144th Legislative District: Brian Munroe (Democrat) vs. Todd Polinchock (Republican)

Voter Spread: Dem +4.4

Incumbent state Rep. Todd Polinchock may have his work cut out for him in his pursuit of a third term in Harrisburg. Polinchock, a Republican from Warrington Township, is a retired Navy Commander and experienced realtor. He’s up against a fellow Navy veteran in Democrat Brian Munroe. Munroe, who is also a former police officer, serves on the Warminster Township Board of Supervisors.   

The Democratic-leaning district includes Warminster, Warrington, Ivyland and part of New Britain Township. 

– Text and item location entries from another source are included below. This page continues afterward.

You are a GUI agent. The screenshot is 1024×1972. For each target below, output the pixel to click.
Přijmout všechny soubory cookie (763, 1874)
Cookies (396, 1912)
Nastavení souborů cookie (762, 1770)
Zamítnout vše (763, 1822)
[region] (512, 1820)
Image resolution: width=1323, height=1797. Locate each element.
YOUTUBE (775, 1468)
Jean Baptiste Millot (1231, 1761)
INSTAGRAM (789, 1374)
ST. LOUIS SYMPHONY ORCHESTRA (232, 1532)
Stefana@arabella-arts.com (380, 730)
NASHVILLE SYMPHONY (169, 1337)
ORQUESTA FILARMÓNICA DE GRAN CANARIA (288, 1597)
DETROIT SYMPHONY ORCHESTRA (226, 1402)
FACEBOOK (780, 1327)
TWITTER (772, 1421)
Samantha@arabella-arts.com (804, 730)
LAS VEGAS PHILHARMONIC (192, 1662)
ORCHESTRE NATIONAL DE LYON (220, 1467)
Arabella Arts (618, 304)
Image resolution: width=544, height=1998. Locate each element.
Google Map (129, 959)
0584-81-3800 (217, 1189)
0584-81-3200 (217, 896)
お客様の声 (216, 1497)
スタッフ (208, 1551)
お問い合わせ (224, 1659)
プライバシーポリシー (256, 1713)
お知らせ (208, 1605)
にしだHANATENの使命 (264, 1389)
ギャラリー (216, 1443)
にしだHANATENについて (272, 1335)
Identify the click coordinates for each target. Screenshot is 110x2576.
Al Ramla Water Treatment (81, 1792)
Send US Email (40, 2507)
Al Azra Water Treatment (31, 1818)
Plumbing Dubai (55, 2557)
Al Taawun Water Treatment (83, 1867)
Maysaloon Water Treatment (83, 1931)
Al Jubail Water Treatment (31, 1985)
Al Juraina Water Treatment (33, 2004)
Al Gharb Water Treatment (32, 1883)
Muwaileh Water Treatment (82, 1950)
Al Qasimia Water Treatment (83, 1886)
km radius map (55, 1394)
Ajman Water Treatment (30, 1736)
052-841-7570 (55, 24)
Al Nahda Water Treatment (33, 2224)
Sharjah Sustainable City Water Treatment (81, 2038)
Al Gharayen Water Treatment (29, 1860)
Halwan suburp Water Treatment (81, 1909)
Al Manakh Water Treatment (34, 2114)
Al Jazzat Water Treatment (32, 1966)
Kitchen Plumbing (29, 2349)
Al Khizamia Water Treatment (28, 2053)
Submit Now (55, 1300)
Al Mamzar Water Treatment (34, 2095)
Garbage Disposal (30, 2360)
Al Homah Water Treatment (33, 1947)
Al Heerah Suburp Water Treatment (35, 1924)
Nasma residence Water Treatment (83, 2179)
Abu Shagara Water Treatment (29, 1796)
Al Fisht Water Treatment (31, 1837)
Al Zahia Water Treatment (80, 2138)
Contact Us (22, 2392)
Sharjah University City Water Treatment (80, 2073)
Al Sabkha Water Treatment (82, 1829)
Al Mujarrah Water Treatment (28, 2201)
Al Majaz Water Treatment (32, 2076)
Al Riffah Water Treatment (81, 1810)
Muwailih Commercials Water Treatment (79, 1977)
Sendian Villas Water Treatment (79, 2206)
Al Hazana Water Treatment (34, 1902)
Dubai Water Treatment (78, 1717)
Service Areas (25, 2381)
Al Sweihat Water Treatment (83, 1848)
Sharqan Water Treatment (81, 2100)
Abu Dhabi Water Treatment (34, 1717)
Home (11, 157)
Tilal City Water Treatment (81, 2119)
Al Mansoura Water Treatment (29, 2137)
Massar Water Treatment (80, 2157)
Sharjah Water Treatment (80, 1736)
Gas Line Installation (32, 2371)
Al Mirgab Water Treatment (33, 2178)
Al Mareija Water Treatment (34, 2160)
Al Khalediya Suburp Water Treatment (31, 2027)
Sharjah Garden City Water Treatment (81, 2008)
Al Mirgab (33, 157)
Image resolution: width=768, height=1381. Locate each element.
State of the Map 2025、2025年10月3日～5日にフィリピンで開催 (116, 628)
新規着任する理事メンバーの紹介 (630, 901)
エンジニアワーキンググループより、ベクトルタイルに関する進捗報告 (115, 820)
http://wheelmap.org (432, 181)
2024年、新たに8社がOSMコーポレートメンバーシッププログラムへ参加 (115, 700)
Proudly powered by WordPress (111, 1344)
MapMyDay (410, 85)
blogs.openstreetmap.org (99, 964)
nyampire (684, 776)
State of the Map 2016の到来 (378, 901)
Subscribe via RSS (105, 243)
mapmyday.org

160th Legislative District: Catherine Spahr (Democrat) vs. Craig Williams (Republican)

Voter Spread: Dem +1.5

Having narrowly defeated a Democratic candidate in 2020, incumbent state Rep. Craig Williams has another fight on his hands during this election cycle. Williams, a Republican from Concord Township, is a U.S. Marine Corps veteran who beat Democrat Anton Andrew by fewer than 700 votes in the 2020 general election. Spahr, a senior transportation planner in the Delaware County Planning Department, won the Democratic nomination this time around after losing to Andrew in 2020. 

This district underwent some changes during redistricting as well: Its boundaries no longer include Kennett Square and instead push further north toward West Chester.